第55話 鼻息

私は今指示されたものを着て、新宿駅の8番出口に来ている。


ちゃんと言われたものを着て来た。肩からアメーバのような緑色の半透明の液体がお尻の下まで垂れている。これはたぶんスライムだろう。服を溶かすやつだ、たぶん。服自体は普通のメイド服なんだけど。スライムの触感が肌に馴染んで良くフィットしている。ラバースーツのようで気持ちが良いのだ。もちろん大事なところは溶けていないから大丈夫だ。しかし、恥ずかしい。お尻が透けて見えているからだ。こんなものを着て電車に乗れとは、人の視線が気になってしょうがないではないか。クイーンは一体何を考えているんだ。


電車を降りると、8番出口へと向かった。8番出口を歩いていると、奥から1人の男がこちらへ向かって歩いて来た。男は持っているカバンを下に置くと、そのまま目の前を去っていった。カバンの中身はお金だった。私はカバンを持って8番出口を出ると、言われた通りに、カバンを開いてお金をばらまいた。しかし、この行為に何の意味があるのだろう。

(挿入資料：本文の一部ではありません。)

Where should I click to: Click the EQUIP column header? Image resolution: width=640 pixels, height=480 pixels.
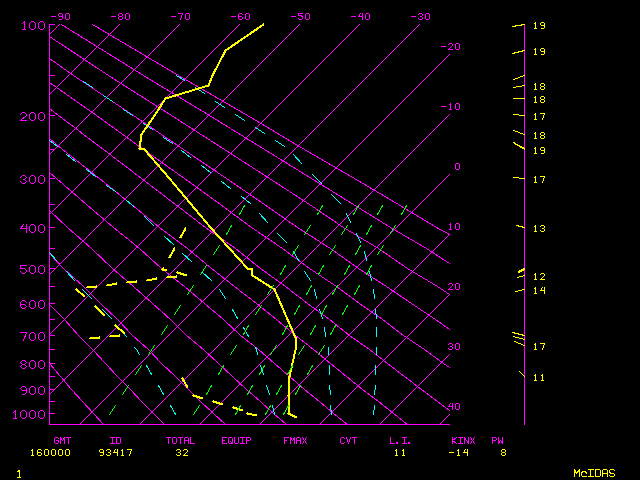(237, 440)
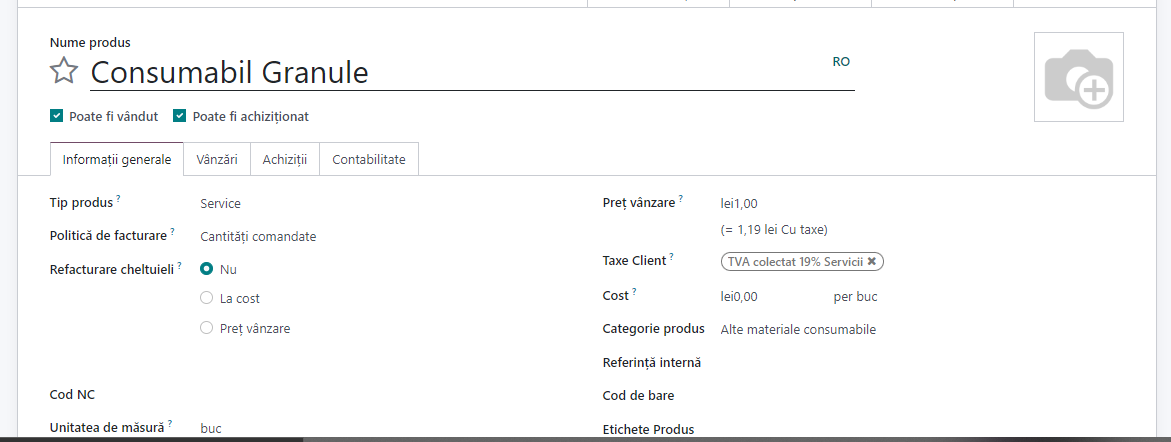
Task: Remove the TVA colectat 19% Servicii tag
Action: [872, 262]
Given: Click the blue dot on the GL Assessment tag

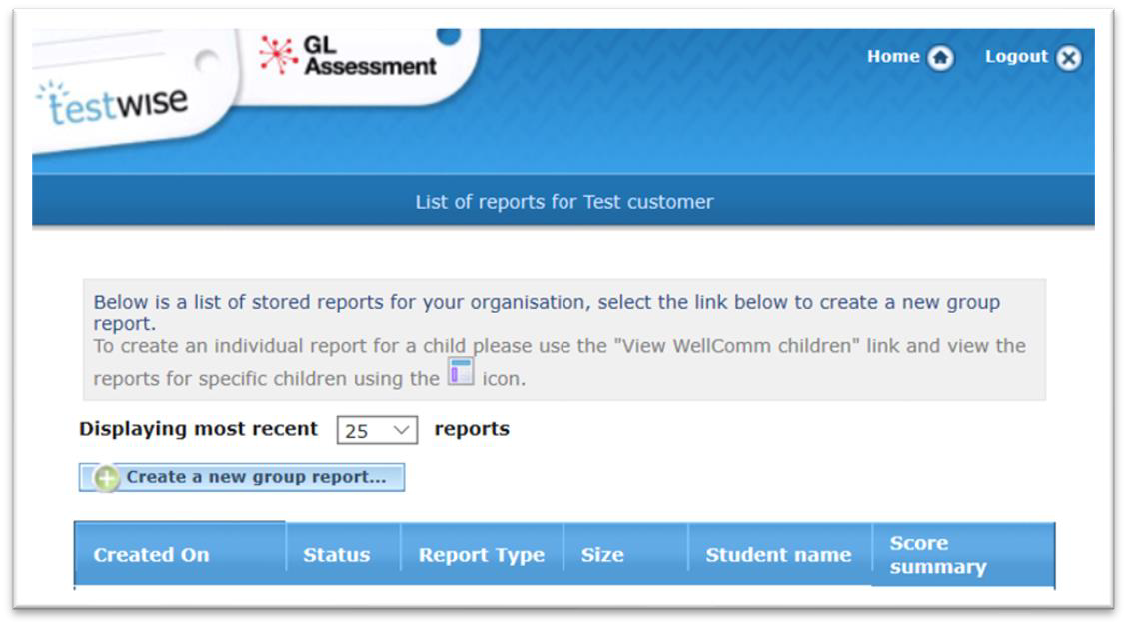Looking at the screenshot, I should point(449,36).
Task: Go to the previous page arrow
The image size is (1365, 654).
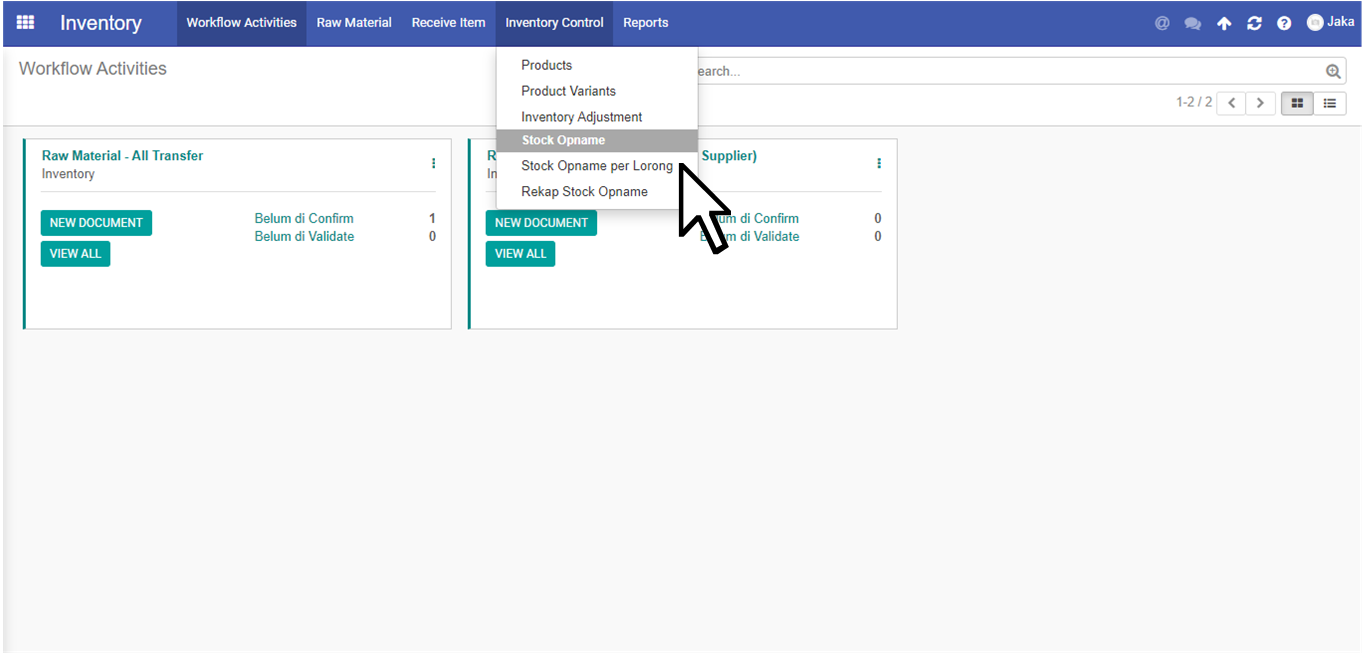Action: pyautogui.click(x=1231, y=103)
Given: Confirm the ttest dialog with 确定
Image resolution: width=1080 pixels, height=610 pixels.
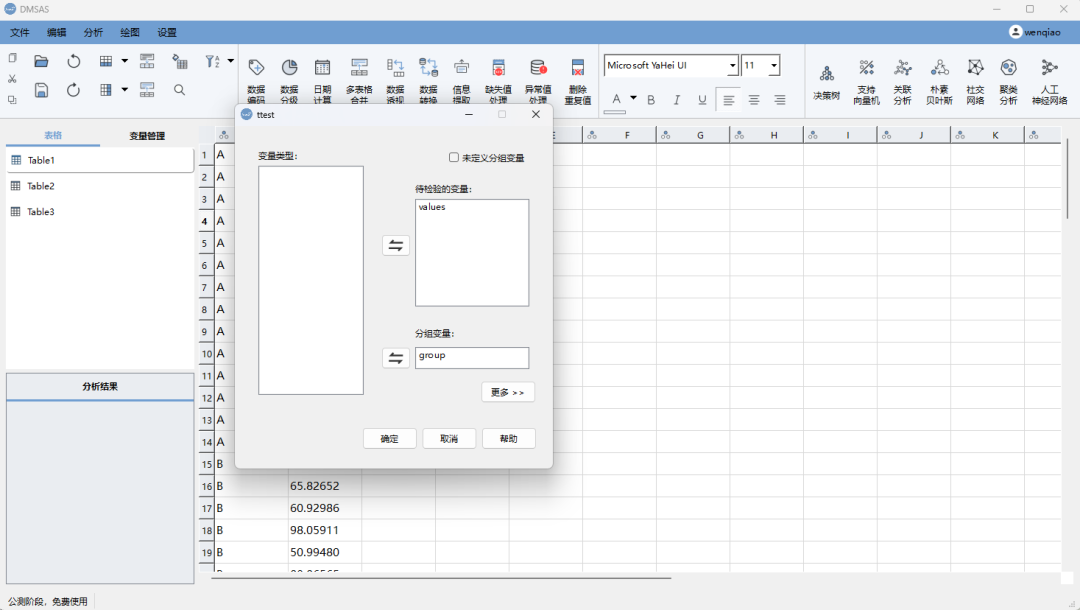Looking at the screenshot, I should [389, 439].
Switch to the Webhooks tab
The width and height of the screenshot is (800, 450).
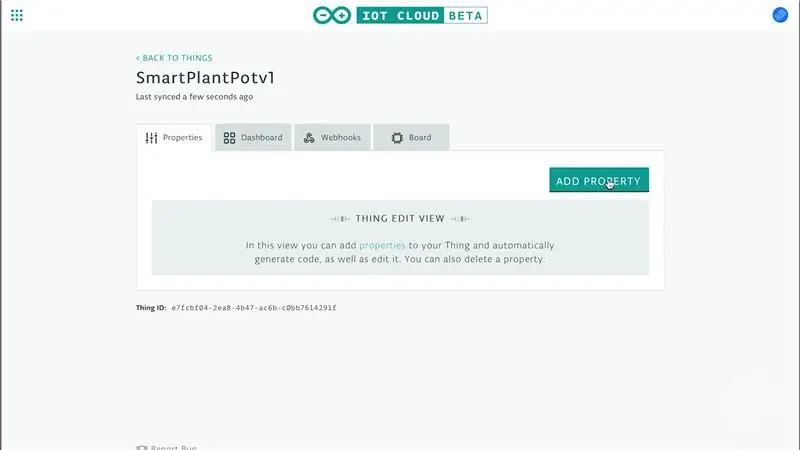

お金をばらまくと、豚のようなお面を被った人たちが集まって来た。数十人はいるだろう。よくみると口から牙のようなものが見えている。彼らはフゴフゴと鼻息をたてると、お金に群がった。彼らはお金を回収すると、私の前に来て豚のお面をプレゼントしてくれた。私はそれを被ると、フゴフゴと鼻息をたてながら電車に乗り家へと帰った。なぜか頭はすっきりとしていた。豚のお面のおかげだろうか。


これで私は暫くの間奴らの洗脳から逃れることが出来るようだ。あとは敵に操られたふりでもしていれば大丈夫だろう。隙を見て奴らの計画を阻止する。これ以上キングたちに文書の力を悪用させる訳にはいかない。


キングめ、覚えていろよ。彼には私を裏切り術中を施した報復が待っている。